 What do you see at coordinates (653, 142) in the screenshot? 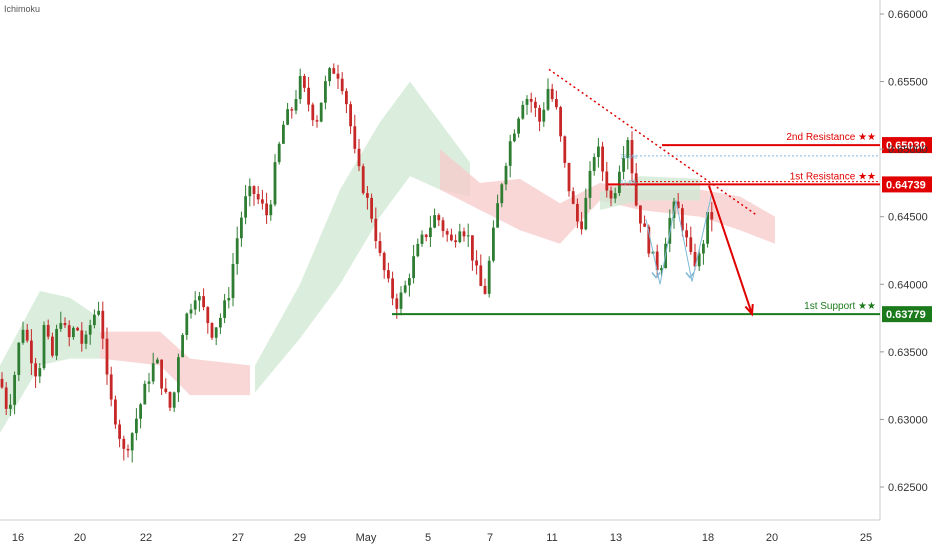
I see `trendline` at bounding box center [653, 142].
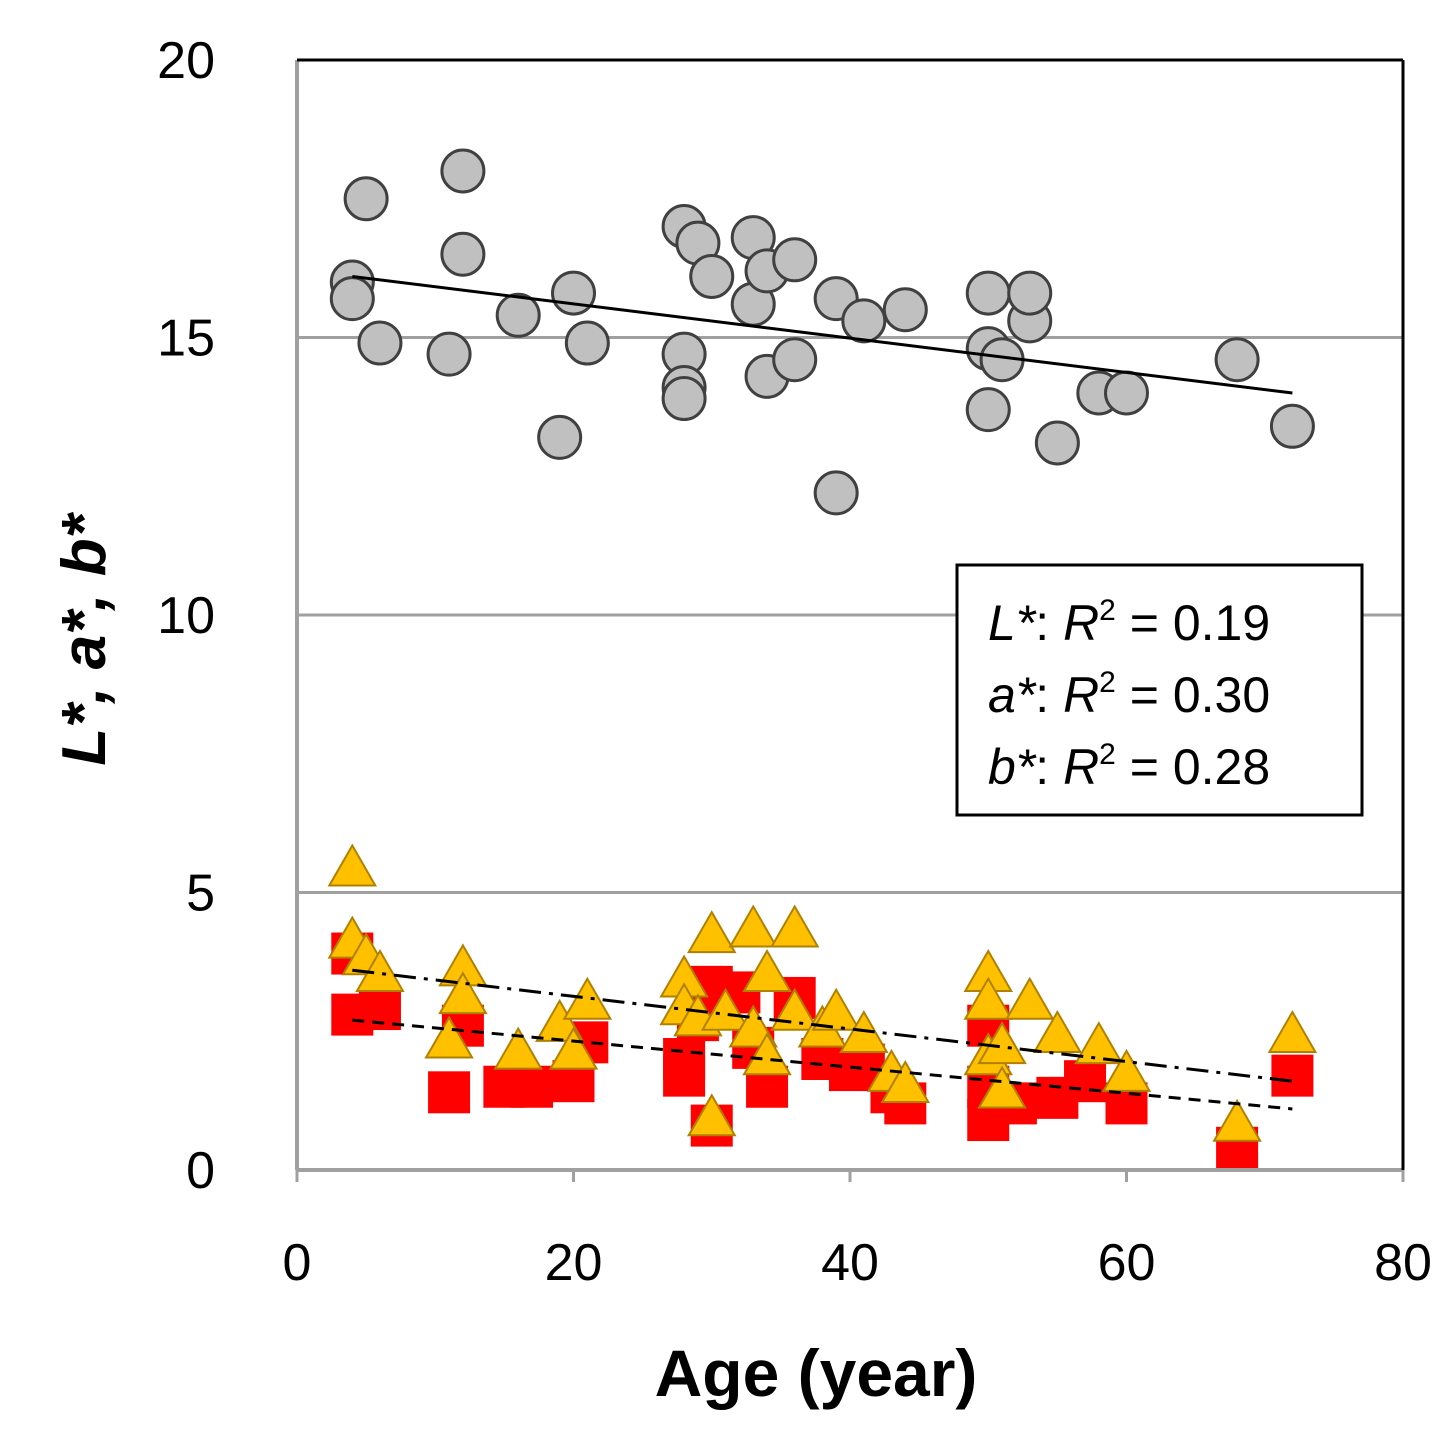 Image resolution: width=1454 pixels, height=1454 pixels. Describe the element at coordinates (200, 894) in the screenshot. I see `y-tick-label: 5` at that location.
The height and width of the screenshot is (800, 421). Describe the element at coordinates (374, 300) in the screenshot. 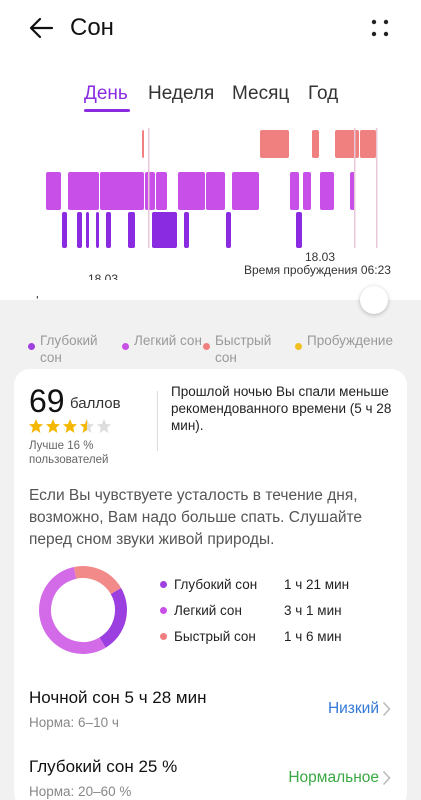

I see `chart-scroll-handle` at that location.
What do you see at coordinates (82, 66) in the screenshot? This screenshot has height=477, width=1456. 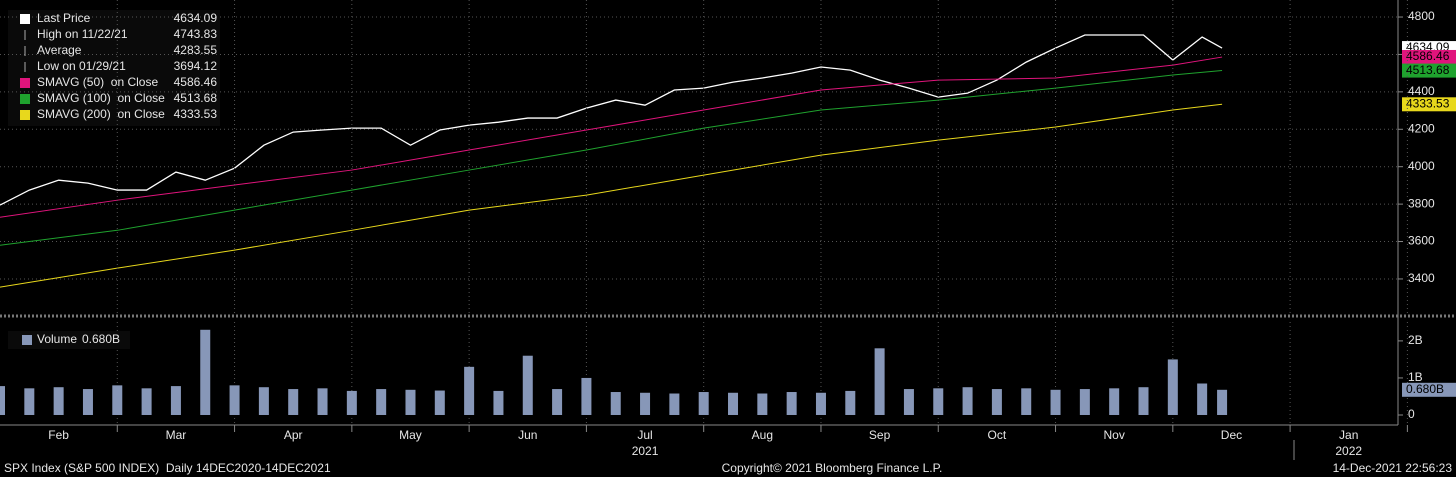 I see `legend-label: Low on 01/29/21` at bounding box center [82, 66].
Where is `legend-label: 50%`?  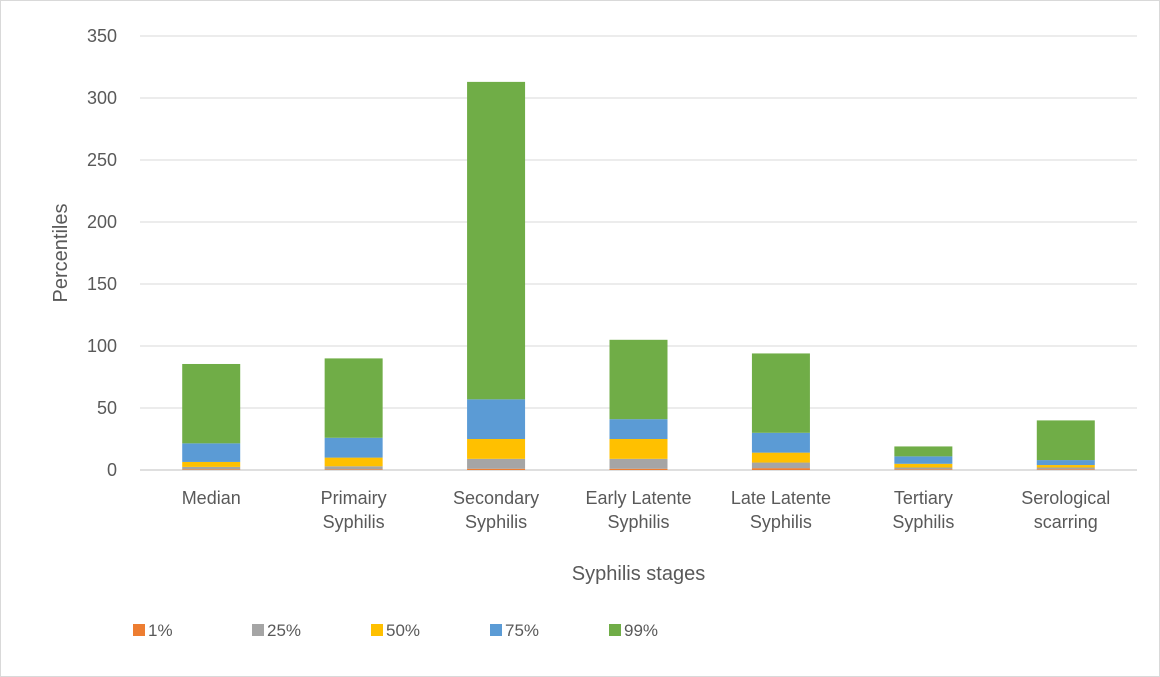 legend-label: 50% is located at coordinates (403, 630).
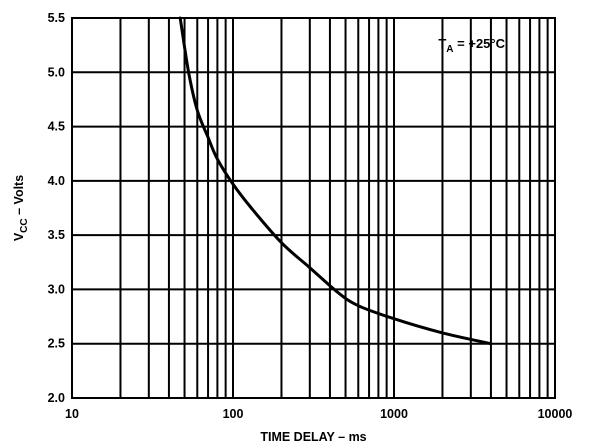  What do you see at coordinates (56, 18) in the screenshot?
I see `y-tick-label: 5.5` at bounding box center [56, 18].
=-=-=-=-=
▶ Task instructions
Give the lines from the first one through the line containing "center [653, 142]." as a numbered list, omitting blank lines and leaving the pictures out.

▶ Answer box
1.  What do you see at coordinates (653, 142) in the screenshot? 
2. I see `trendline` at bounding box center [653, 142].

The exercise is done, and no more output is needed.